A quince años de la desaparición de “Araceli” su padre aún espera algún resultado

A quince años de la desaparición de “Araceli” su padre aún espera algún resultado
“Sé que no está con vida pero al menos esperamos poder encontrar sus restos”. Con estas amargas palabras Miguel Linares (foto) se refirió a la desaparición de su hijo Miguel Ángel Linares, más conocido como “Araceli” Linares, ocurrida el 8 de febrero de 1998.
El padre del joven desaparecido dijo que tenía 24 años cuando desapareció y que Miguel era travesti y trabajaba en la calle. “Nunca se avanzó en esta causa y actualmente no esperamos que haya algún avance. En ese momento mi señora y mi hija se fueron de viaje y quedamos los tres con él y mi hijo más chico. Miguel salió en la tarde y dijo ya vuelvo y no lo vimos nunca más. Lamentablemente no me tomaron la denuncia cuando yo fui. Lo que hicieron en ese momento fue tomarme una exposición porque les exigí, sino me decían que el se habría ido por su cuenta. Yo creo que con él pasó lo peor, ya no lo espero con vida, pero necesitamos saber que le pasó. Seguramente alguna persona sabe lo que le pasó, le pido que lo diga por favor. En su momento hubo un sospechoso, pero lamentablemente ya se murió y quedamos sin saber nada más”, dijo el hombre visiblemente emocionado aún.

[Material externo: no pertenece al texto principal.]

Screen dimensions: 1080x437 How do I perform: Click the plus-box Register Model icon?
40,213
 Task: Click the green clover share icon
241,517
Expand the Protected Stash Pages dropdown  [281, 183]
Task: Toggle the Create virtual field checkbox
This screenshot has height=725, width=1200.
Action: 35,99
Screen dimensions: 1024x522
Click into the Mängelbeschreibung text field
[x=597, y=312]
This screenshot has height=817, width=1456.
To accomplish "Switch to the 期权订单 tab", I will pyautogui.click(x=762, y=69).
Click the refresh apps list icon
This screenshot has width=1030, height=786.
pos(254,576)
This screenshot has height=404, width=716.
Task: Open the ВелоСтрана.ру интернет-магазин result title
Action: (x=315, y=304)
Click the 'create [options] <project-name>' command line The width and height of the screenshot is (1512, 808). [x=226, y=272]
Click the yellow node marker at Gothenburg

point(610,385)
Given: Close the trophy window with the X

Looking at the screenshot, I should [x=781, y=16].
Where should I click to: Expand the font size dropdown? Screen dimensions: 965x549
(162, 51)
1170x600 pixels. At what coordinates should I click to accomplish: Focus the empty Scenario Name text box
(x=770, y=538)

La desaparición de Araceli

Miguel Ángel Linares tenía 24 años, era travesti y en el ambiente lo conocían como Araceli. Fue visto por última vez en inmediaciones de Rivadavia, Urquiza y Chacabuco, la zona en la que “hacía la calle”. Apenas 3 meses después fueron encontrados restos óseos y algunas prendas que su mejor amigo y la modista reconocieron como suyas. Estos restos óseos fueron analizados por el médico forense Iser Juan Wegors, quién determinó que pertenecían a dos personas, un adolescente y un hombre joven de entre 20 y 30 años. No obstante nunca se llegó a hacer un ADN sobre estos restos ya que un año después el juez Jorge Carlos Pellegrini, ordenó incinerar en el crematorio del Hospital todos los restos óseos, como así también el material orgánico que había en la Morgue, diluyendo así la posibilidad de identificar los restos y saber la suerte corrida por Araceli. Quince años después su familia no lo ha olvidado y aún esperan encontrarlo.